On the flip side, if there was ever a time for conscious consumerism and rethinking our spending, now is certainly that time. For us as a small kind of mission-driven business that is focused on building a community and giving back to our community, I’m hoping there is a world in which people start saying, “I want to make sure that the money I spend is going towards brands I believe in.” Certainly, that is one positive side, but yeah, it’s really hard to predict.
[JD]: That’s actually a really interesting point that I’ve sort of seen others make. That there will be a life after COVID. People are going to remember how brands acted during the crisis, and they are going to decide if they want to continue to support that brand. Whether it’s a small brand that did some stupid marketing thing or a big brand that didn’t do anything or did something tasteless. If not, just thinking about how will the literal beauty landscape look? I mean, how will brands reputations be after this if they did something that consumers don’t agree with?
[LK]: Right. It’s more about your messaging. When I get an email from a brand just like promoting itself or some kind of non-essential product without any kind of recognition of the situation we’re all living through, it feels a little tone-deaf to me.
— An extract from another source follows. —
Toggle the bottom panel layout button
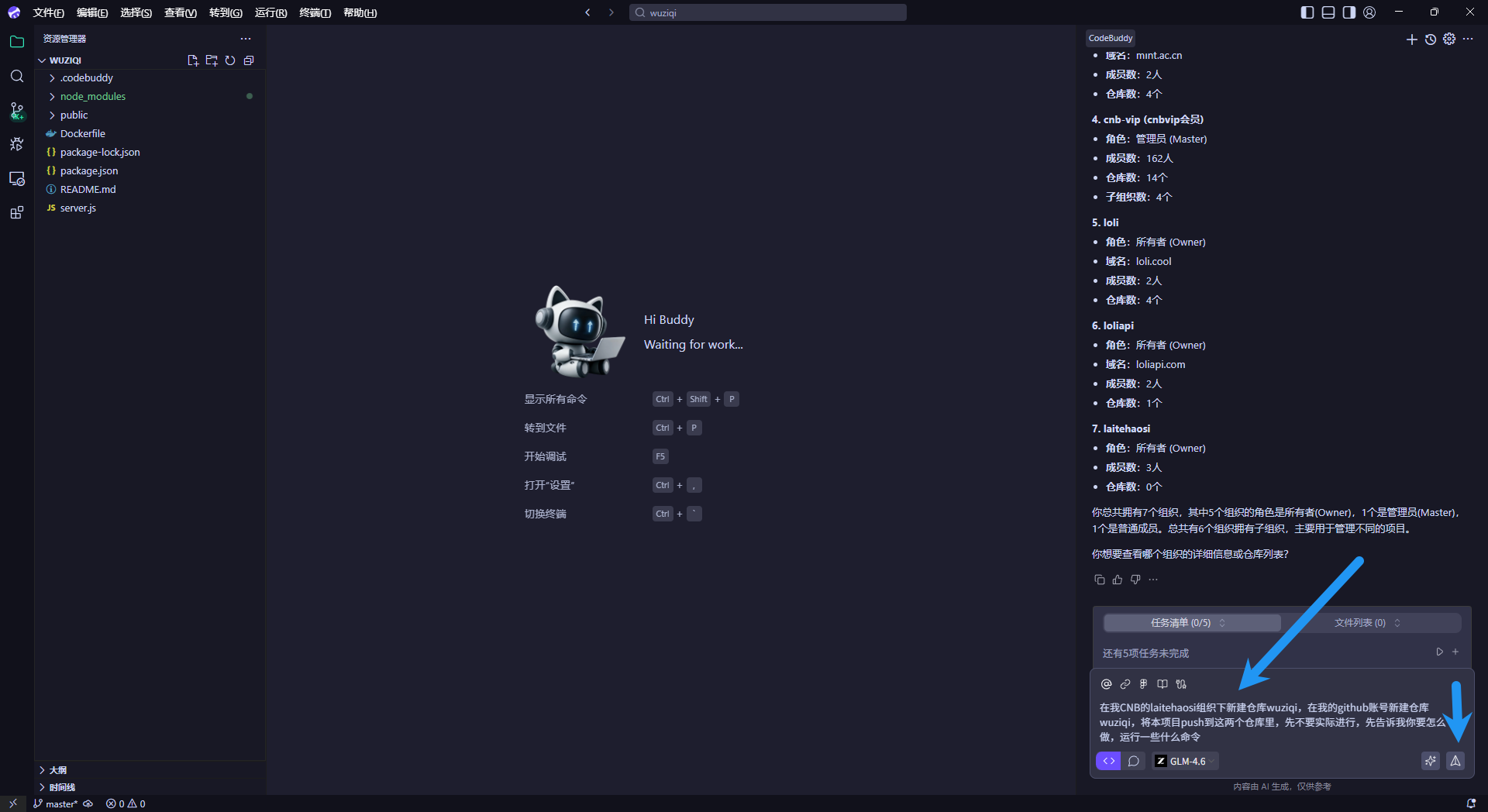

That being said, I think living in New York and being so connected to the kind of death and destruction that this pandemic is wreaking, I’m more sensitive than somebody in a different place, who’s really just thinking about the quarantine.
So, I think that’s another part of what’s going on with this pandemic, it underlines how so many of us are experiencing very different realities. You know, for some people, it’s truly just about, Oh, shoot. I can’t go out, but I still have my paycheck, and I’m still working from home, and I’m safe. My family is safe, and nobody’s sick.
Then for other people, especially healthcare workers and frontline workers, they’re really experiencing like wartime in terms of witnessing illness and death. The sort of feeling of life or death situation. So, it’s hard to have the kind of messaging and communicate appropriately to people who are having such different experiences that we’re all living together.
[JD]: Absolutely, and this seems to be a common theme: acknowledging what’s happening and acknowledging the fact that people are having different experiences is key here. You can’t pretend nothing is happening, but as a brand, it’s like you need to offer a moment to escape from the reality, but you’re still doing it in a way that is acknowledging that this is an escape.
[LK]: Yeah, I mean, I totally agree. Exactly. It’s like we’re all experiencing this pandemic in different ways, but we’ve all had our lives appended. Life events are all impacted by this, regardless of where we’re coming from.
[JD]: Everyone’s plans are messed up right now.
[LK]: Right. Exactly, and you know, in some ways, it’s not a bad thing to be reminded as painful as it is. But when we’re reminded that we are not in control, that’s kind of at the heart of the human experience. Like we all want to think we’re in control, and in our day to day life, we are making our plans, and doing everything with this sort of assumption that we get to make all the decisions. When whenever tragedy strikes, whether that’s illness or death or something like this, it just, all of a sudden we’re like, Oh, yeah, right. Like, humans, we don’t.
Man plans, God laughs. That’s an aphorism for a reason. I think there is something powerful about the fact that everyone has to question our lives and what we’re doing. We have to learn and grow from this moment in history that we’re living through.
[JD]: Absolutely. Well, thank you so much, Laura. It was so great talking with you.
[LK]: It was such a pleasure. Thank you.
[JD]: I hope that you stay safe where you are and we can have an episode recorded in the future that is not about this pandemic.
[LK]: I would love that. Thanks again. Thanks for having me.